In a large cohort of more than 500 patients aged 70 years and older, 18% stated they were experiencing financial problems related to the cost of their treatment and that this was taking a toll on their care, quality of life, and mental well-being.

Compared with those not experiencing financial issues, patients reporting financial toxicity had a higher prevalence of severe anxiety (18% vs 7%) and depression (27% vs 21%), as well as a poorer quality of life (41% vs 22%).

The study also found that many older patients report delaying taking medication and/or are unable to afford their basic needs, explained lead author Asad Arastu, MSc, a medical student at the University of Rochester.

“Patients said that they were unable to afford medication and also had problems like the need to take time off work, not being able to afford gas, and cost concerns in other domains,” he told “There are a lot of missed opportunities, as patients have these concerns and they are not being discussed.”

The findings will be presented at the American Society of Clinical Oncology (ASCO) Quality Care Symposium 2018. The study is a secondary analysis of baseline data from a geriatric assessment intervention study that was conducted across 31 practice sites.

Well-Established “Side Effect” of Cancer Therapy

Financial toxicity has become a well-established “side effect” of cancer care, with many patients experiencing varying levels of distress related to the cost of their care.

However, financial toxicity is a subjective measure without a standard definition, Arastu commented. In order to measure the impact of financial toxicity on cancer patients in their study, the team developed an easy-to-use screening measure for cancer patients based on the current literature.

Patients were categorized as experiencing financial toxicity if they answered yes to any of three questions:

  • Have you ever delayed medications because of cost?
  • Have you ever had insufficient income in a typical month for food or housing?
  • Have you ever had insufficient income in a typical month for other basic needs?
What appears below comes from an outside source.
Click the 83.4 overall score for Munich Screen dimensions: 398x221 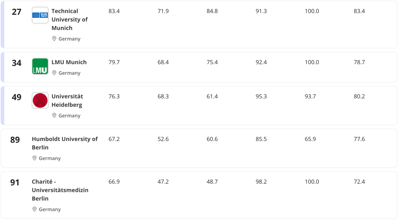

“The three questions are practical and easy for oncologists to use,” said Arastu, noting that measurement and assessment tools can often be cumbersome and time consuming for both the patient and physician to fill out.

Senior author Supriya Gupta Mohile, MD, the Wehrheim professor of medicine at the Wilmot Cancer Institute, University of Rochester Medical Center, agrees and said the study has changed her own practice.